Is the penny dropping for AR professionals?

Carter Lusher and Skip MacAskill two long-standing Analyst relations professionals, both ex-Gartner, now heading up AR at HP and Cisco respectively. I recently linked to Carter’s post on influence here.

Skip’s recent post on influence is important because he states a belief that “the traditional business models that analyst firms have employed for years will become less relevant within the next three to five years.”

He also thinks that the “traditional” firms won’t disappear completely, but they will be hard pressed by emerging information delivery models and processes – along with a new breed of alternative influencers – that are fast-moving and in-the moment.

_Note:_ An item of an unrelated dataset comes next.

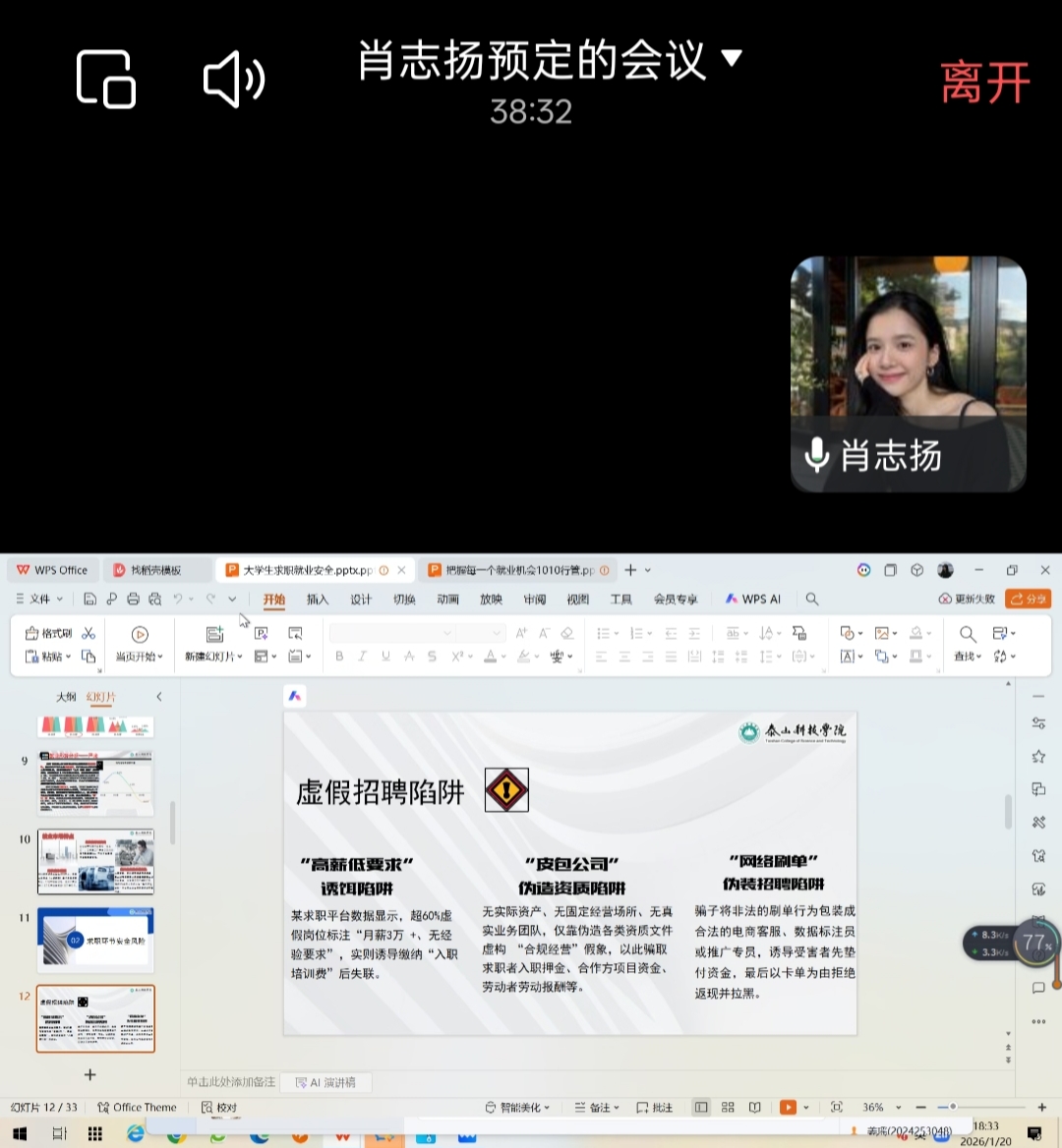Toggle normal view button in status bar

pos(701,1107)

Finally, Skip believes that “that the number of users that buy a product or invest in a technology off the back of a traditional Gartner, Forrester or Yankee report will significantly decrease over the next five years.”

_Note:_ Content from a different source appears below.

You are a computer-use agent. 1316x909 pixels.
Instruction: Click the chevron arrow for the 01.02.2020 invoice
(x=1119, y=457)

These are important comments from the AR perspective, notably so because AR stands to lose as much as analyst firms. As Skip notes, “I don’t welcome that development with any type of mirth or glee – as an Analyst Relations guy, I’m quite interested in things like job security and my function’s own continued relevance – but I definitely sense a shift in the air.”

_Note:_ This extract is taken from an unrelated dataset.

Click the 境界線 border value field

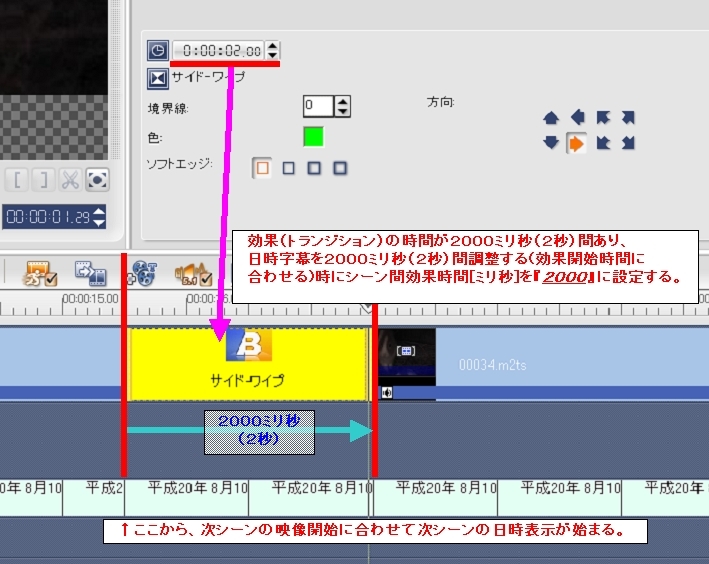318,106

I think that the way forward for AR is for it to broaden out into a wider understanding of where influence is actually applied, beyond analysts to encompass consultants, academics, bloggers, procurement bodies, financial authorities, regulators, government agencies, consumer groups, and the rest of the influencer community.

The difficulty is, most vendors have no idea who really influences their customers and prospects, and wouldn’t have anything to say to them if they did know. That’s why I wrote a white paper on the subject a year ago, to shake vendors out of the “Analysts equal influence” mindset. It is still pertinent today.

The question for AR now is, do you take note of what senior AR pros are saying on the shake up of influence and act on it? Or ignore it and hope for the best?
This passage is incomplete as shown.